The Kind of Clients I Work With
I help researchers, technology companies, colleges, universites, medical schools, and hospitals who want grants and contracts. They face extreme competition and need to make their proposals maximally persuasive.
Grant Clients
Clients interested in grants usually want money for:
- research conducted by individuals or groups
- science-related training, purchasing instruments, or constructing laboratories
- healthcare support, such as grants to hospitals
RFP Contract Proposal Clients
Clients interested in contracts are usually preparing RFP contract proposals to federal science and healthcare agencies such as NIH, FDA, VA, CDC, NSF, NIST, and others.
Clients work with me for several reasons, including:
- They want an every possible advantage against the competition. These clients tend to be very experienced with proposals and know that winning is often decided at the margin. If there’s something they can do to make their proposal even a little more persuasive, they’re interested.
- They struggle for words to do themselves justice. These clients know they have something great to offer, but writing is not their strength. I help them clarify why their work is important to the funding agency’s needs and place their argument where reviewers will find it easy to notice.
- They’re newcomers to grants and proposals. Either they’re newcomers generally, or new to some particular grant or contract competition. They work with me because they need guidance in preparing their proposal.
- They’re short-handed. These clients are short-staffed as they prepare the proposal or short on time until deadline. They need extra help fast.
- They have to repair a grant proposal for one last try. These clients came close to winning on their last attempt and have to pull out all the stops in their final effort.

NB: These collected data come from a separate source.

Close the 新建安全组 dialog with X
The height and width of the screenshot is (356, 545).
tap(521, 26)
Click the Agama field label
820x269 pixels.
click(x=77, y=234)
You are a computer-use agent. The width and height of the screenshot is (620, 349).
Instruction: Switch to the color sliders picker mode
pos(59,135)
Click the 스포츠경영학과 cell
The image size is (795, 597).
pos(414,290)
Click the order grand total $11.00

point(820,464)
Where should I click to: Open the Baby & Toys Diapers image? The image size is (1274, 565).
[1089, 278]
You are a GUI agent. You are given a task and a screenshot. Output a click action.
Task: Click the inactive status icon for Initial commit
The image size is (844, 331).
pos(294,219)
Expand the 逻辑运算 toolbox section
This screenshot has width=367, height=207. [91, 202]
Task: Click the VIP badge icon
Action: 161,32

- They need help coordinating a group effort. These clients are working as a group and need help creating a proposal that assembles separate sections into a cohesive whole and gives it a single voice.
- They need help finding grants and contracts they’re eligible to apply for. They’ve tried the do-it-yourself approach to finding funding opportunities through grants.gov and aren’t satisfied with their results. They want a thorough search for what’s available.

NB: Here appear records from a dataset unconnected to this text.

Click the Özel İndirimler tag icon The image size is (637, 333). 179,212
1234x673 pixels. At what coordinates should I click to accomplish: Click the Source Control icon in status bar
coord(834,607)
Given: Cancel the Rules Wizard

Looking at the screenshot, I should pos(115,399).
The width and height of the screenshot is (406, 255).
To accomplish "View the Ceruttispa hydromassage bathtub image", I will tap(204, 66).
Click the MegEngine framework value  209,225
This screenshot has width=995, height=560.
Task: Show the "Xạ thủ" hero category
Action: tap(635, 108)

You will be most successful working with me if:
- You will have time to discuss your proposal in depth and revise. Most of your competitors will put off writing their proposals until the last minute. If you will start early and give yourself enough time to write your proposal right, I’ll be much more effective in helping you and you’ll have much greater odds to win. But if your schedule is so busy you’ll have no time to do your part in making your proposal as persuasive as possible, it’s unlikely you’ll get the result you want.
- You are open to feedback about your proposal. For me not to tell you what’s wrong with your proposal is to deprive you of a chance to fix it before it’s too late. So if I believe your proposal cannot win without major repairs I will tell you. I will also advise you to delay submitting your proposal until some other time if I believe that will give you a better chance to win. I wish there was some other way, but in my view honest feedback is what you’re paying for, even if you may not always like it.
- Your proposal is strongly aligned to the funding agency’s mission. The more your proposal fits what the agency wants, the better your chance to win. But trying to fit your round peg into the agency’s square hole will only end in disappointment.
- If you are a group working on a proposal, you have a group committment to success. If your group is preparing a proposal only because management ordered it—and especially if some members resist contributing—you face long odds against success. At least one person in the group must intensely want to win and have the power to hold the others accountable for contributing. Otherwise your group has lost already.